Glikoz, vücutta kas ve diğer dokular için enerji kaynağı olarak kullanılır. Diyabet hastalarındaki temel metabolik bozukluk, kan yoluyla taşınan glikozun hücrelerin içine girememesidir. Normal koşullarda besinlerden elde edilen veya karaciğerdeki depolardan kana salınan glikoz, pankreas tarafından salgılanan insülin hormonunun yardımıyla hücre içine girer ve yakılarak enerjiye dönüşür. İnsülin yetersizliğine bağlı olarak besinlerdeki şekerin enerjiye dönüşememesi ve kanda yükselmesi sonucu diyabet oluşur. Diyabet hastaları, kandaki şeker dengesini koruyabilmek için tükettikleri gıdanın kalorisini kontrollü bir şekilde almaya çalışır ve ilaç kullanırlar. Ancak bazen alınan besinlerin kalorisinin fazla olması, ilacın yetersiz alınması veya uzun süren açlık gibi durumlarda hiperglisemi (kan şekeri yükselmesi) ya da hipoglisemi (kan şekeri düşmesi) görülebilir. Her iki durumda da hastanın yaşamı tehlikeye girebilir ve ilk yardım gerekir.
Hiperglisemi (Kan şekeri yükselmesi) ; Kanda şeker (glikoz) düzeyinin normal sınırın üstüne çıkmasıdır. (Kan glikoz değerleri >250-800mg/dl) Hiperglisemi insülin dozunun yanlış hesaplanması ya da dozun atlanması gibi mutlak insülin eksikliğine ya da stresler, enfeksiyon, alkolizm, gebelik, hipertroidi gibi bazı durumlarda insülin gereksiniminin artmasına bağlı olarak ortaya çıkabilir. Hiperglisemiye bağlı olarak böbrekler artan glikozu vücuttan uzaklaştırmak için glikoz beraberinde su ve elektrolitleri (örneğin; sodyum ve potasyum) de idrar ile atar.

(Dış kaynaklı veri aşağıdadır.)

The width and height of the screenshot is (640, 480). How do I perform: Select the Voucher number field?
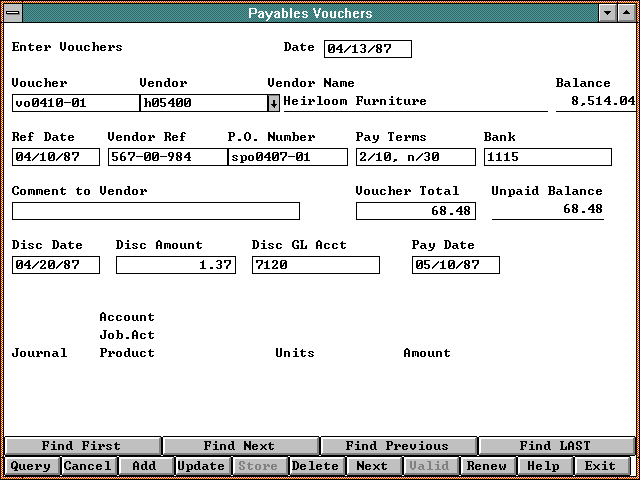coord(75,102)
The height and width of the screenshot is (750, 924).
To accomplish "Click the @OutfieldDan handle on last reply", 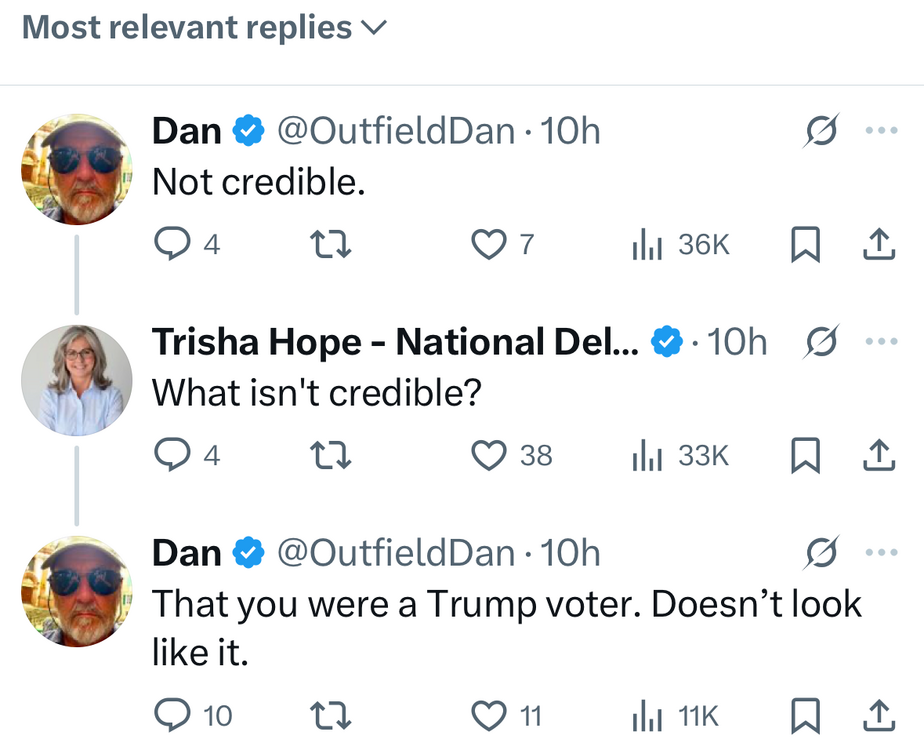I will point(396,552).
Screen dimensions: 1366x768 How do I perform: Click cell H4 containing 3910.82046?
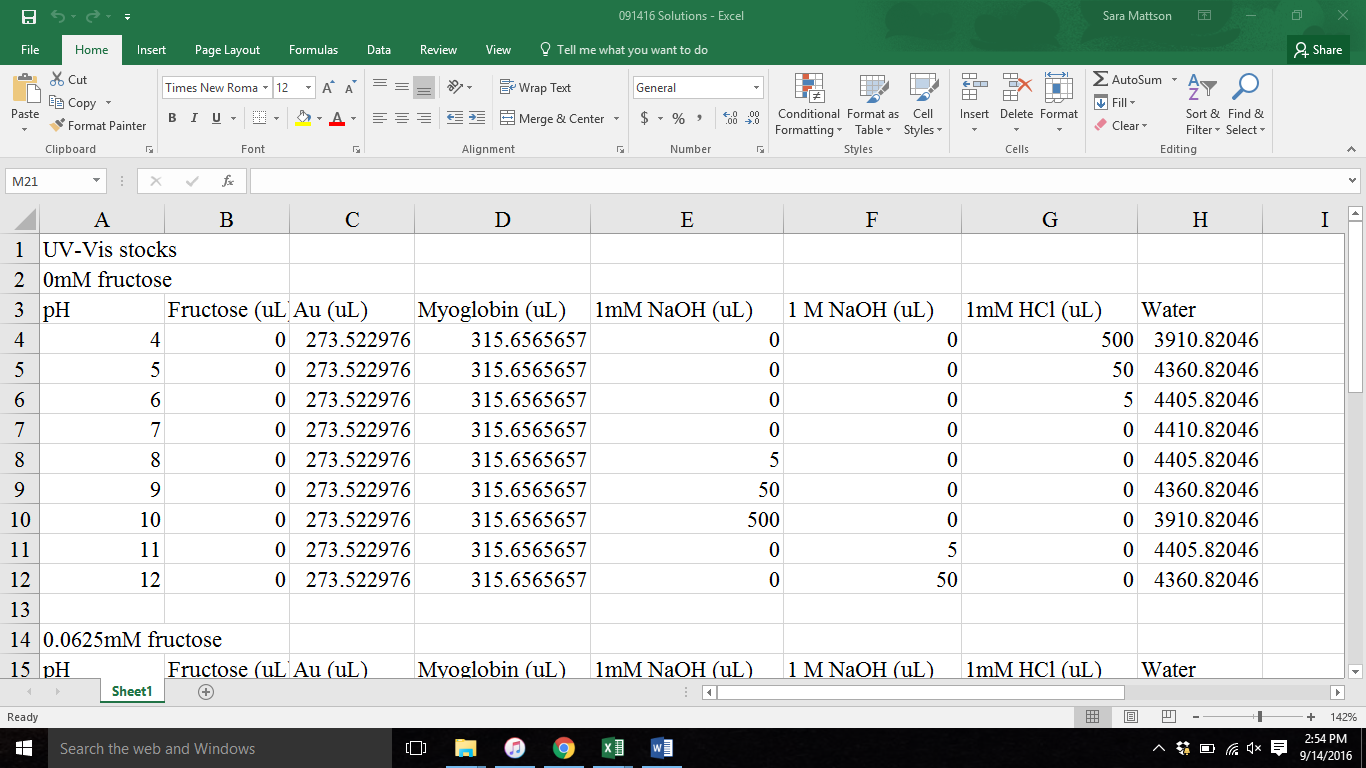(x=1199, y=340)
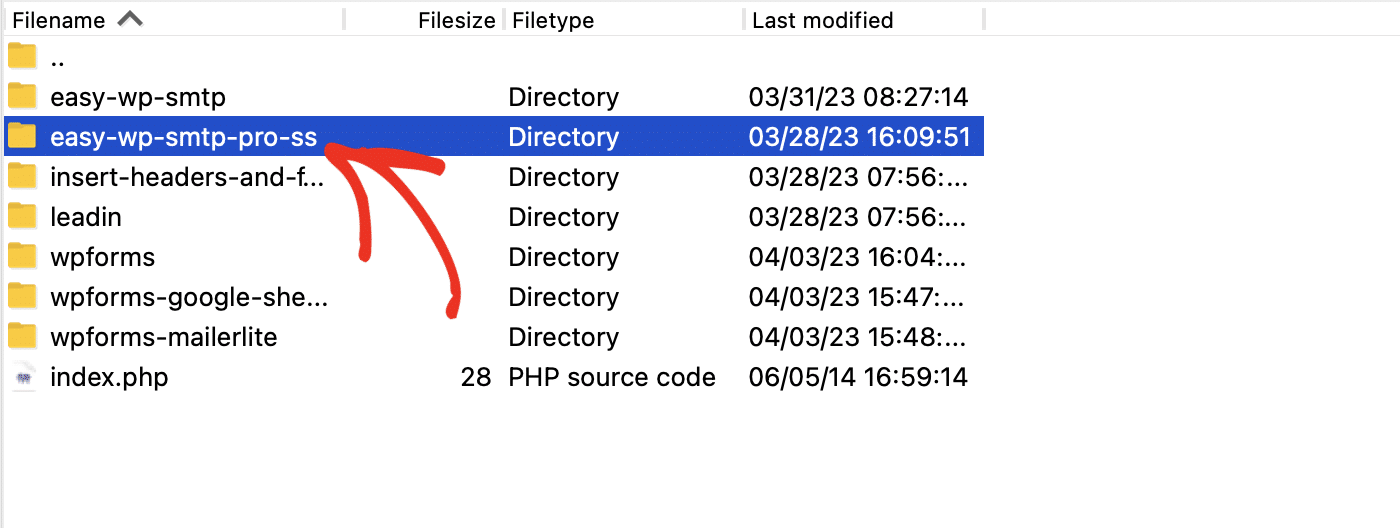Click the leadin folder icon
Viewport: 1400px width, 528px height.
pos(22,216)
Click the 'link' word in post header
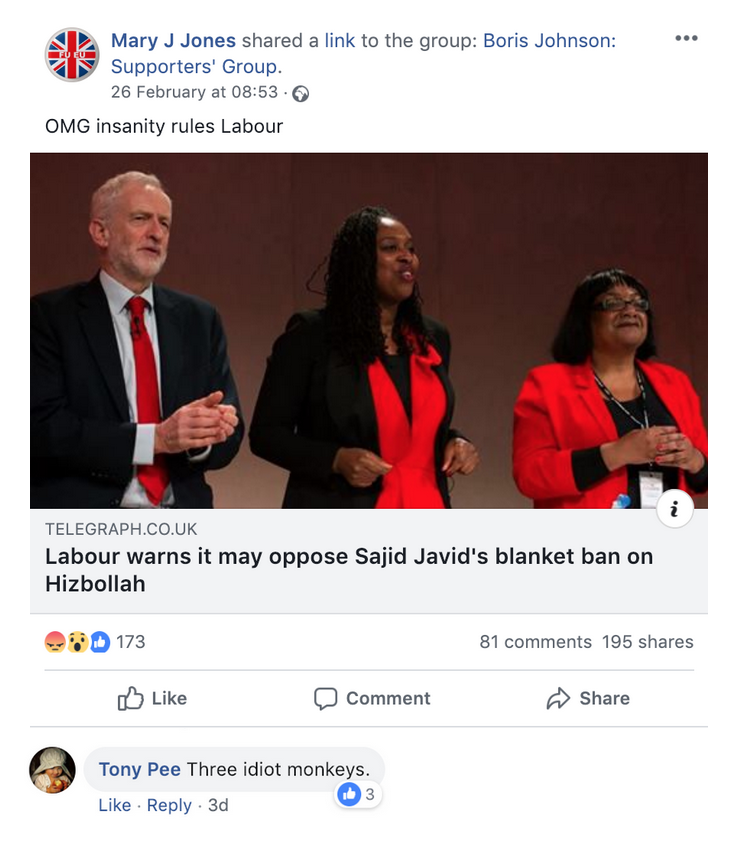This screenshot has width=739, height=855. [x=340, y=40]
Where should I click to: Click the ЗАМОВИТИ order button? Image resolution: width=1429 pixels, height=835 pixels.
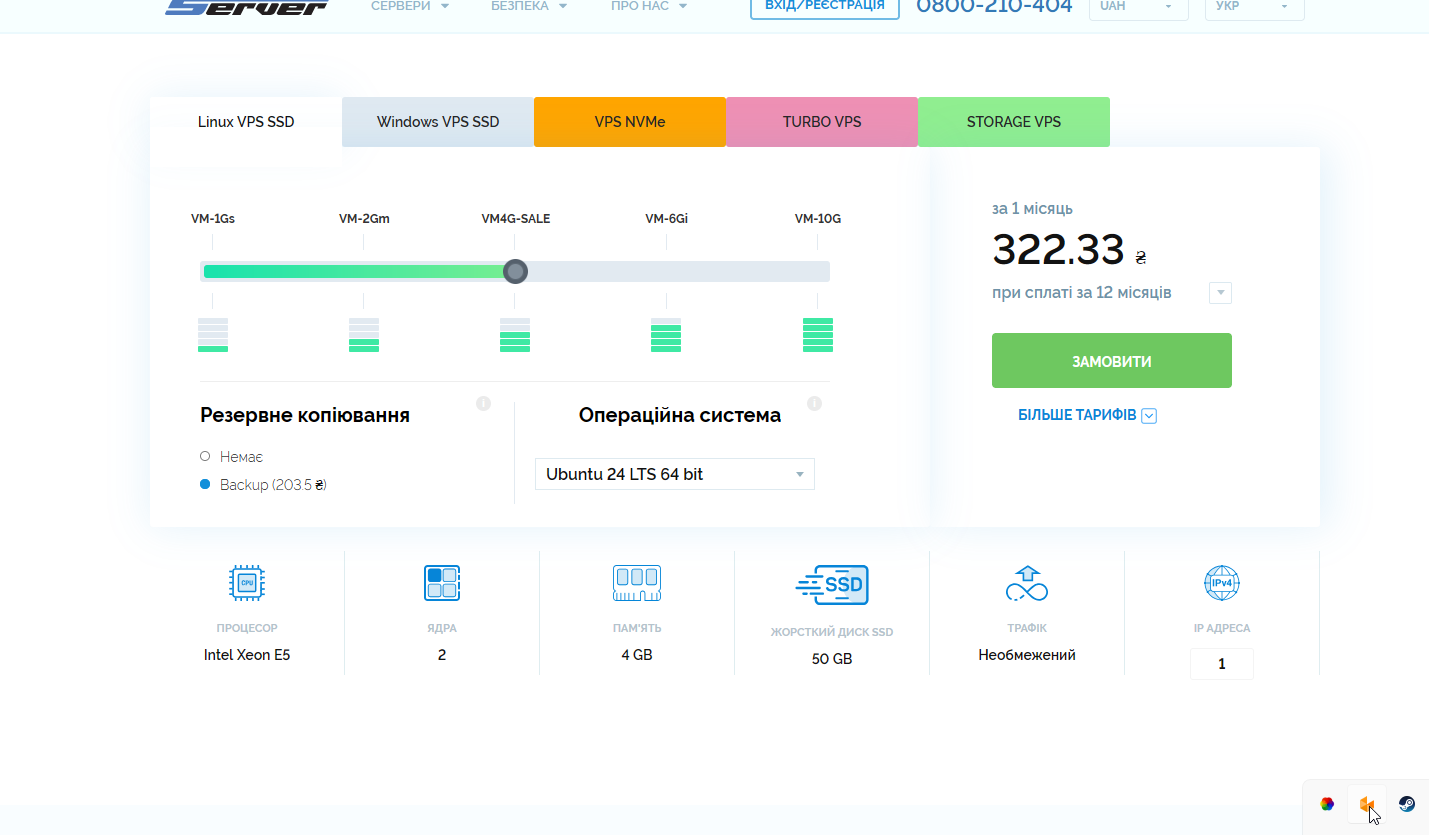click(1112, 361)
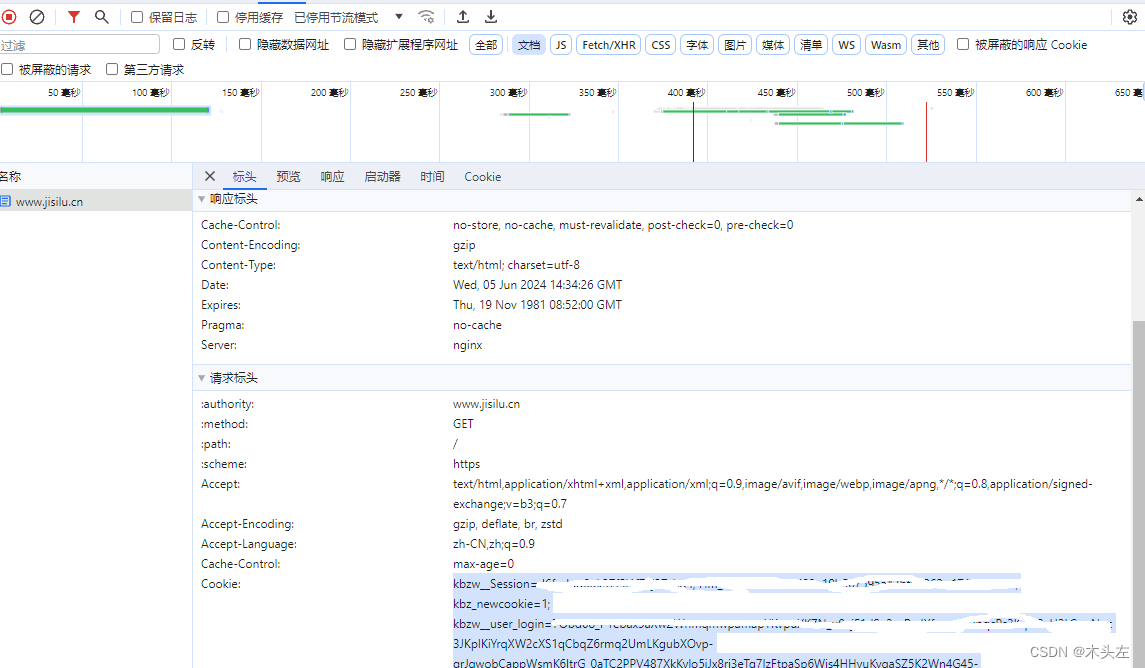Open the Cookie tab
This screenshot has height=668, width=1145.
pos(482,176)
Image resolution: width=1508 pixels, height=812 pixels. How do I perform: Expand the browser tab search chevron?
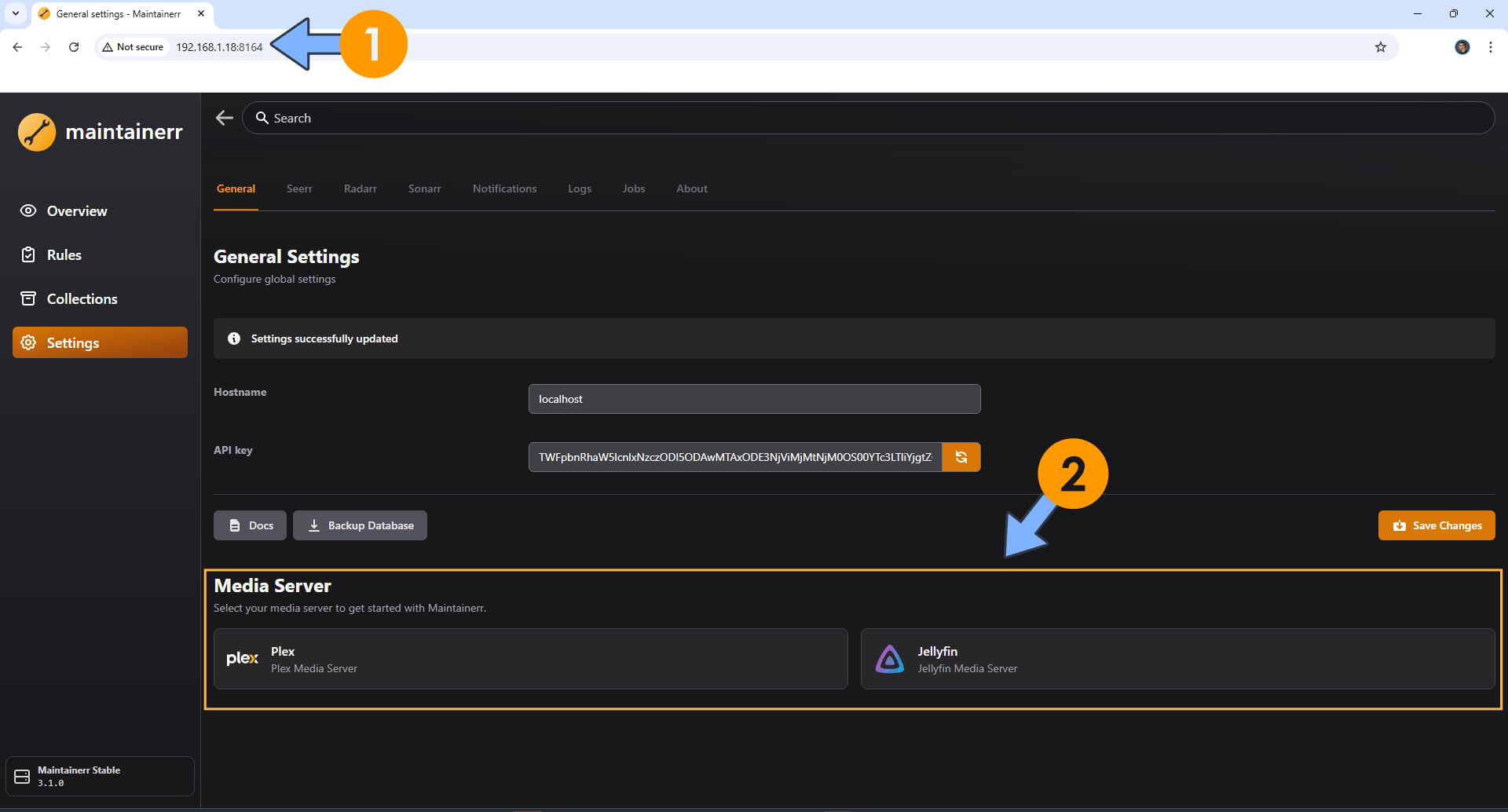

Ayrıca stres hormonları katabolizmayı artırır, karaciğerde keton sentezi ve salınmasında artışa bağlı asidoz ile hacim azalmasına yol açar. İnsülin eksikliği, insülin karşıtı hormonların artması ve dehidratasyon en önemli faktörlerdir. Kan şekerinin uzun süre yüksek seyretmesi sonucu koma gelişebilir. Nedenleri;
- İnsülinin kesilmesi veya yapılmaması
- Fazla miktarda yeme
- Stresler
- Enfeksiyon
- Alkolizm
Gebelik Belirtiler ve bulgular;
- Hızlı ve derin solunum
- Hızlı ve zayıf nabız
- Kuru ve sıcak deri
- İçe çökmüş gözler
- Nefesinde çürük elma kokusu(aseton)
Değişik düzeylerde bilinç kaybı İlk yardım;
- Bireyin solunum yollarının açıklığı, solunumu ve dolaşımı kontrol edilmelidir.
- Solunumu varsa koma pozisyonu verilerek hemen 112’den tıbbi yardım istenmelidir.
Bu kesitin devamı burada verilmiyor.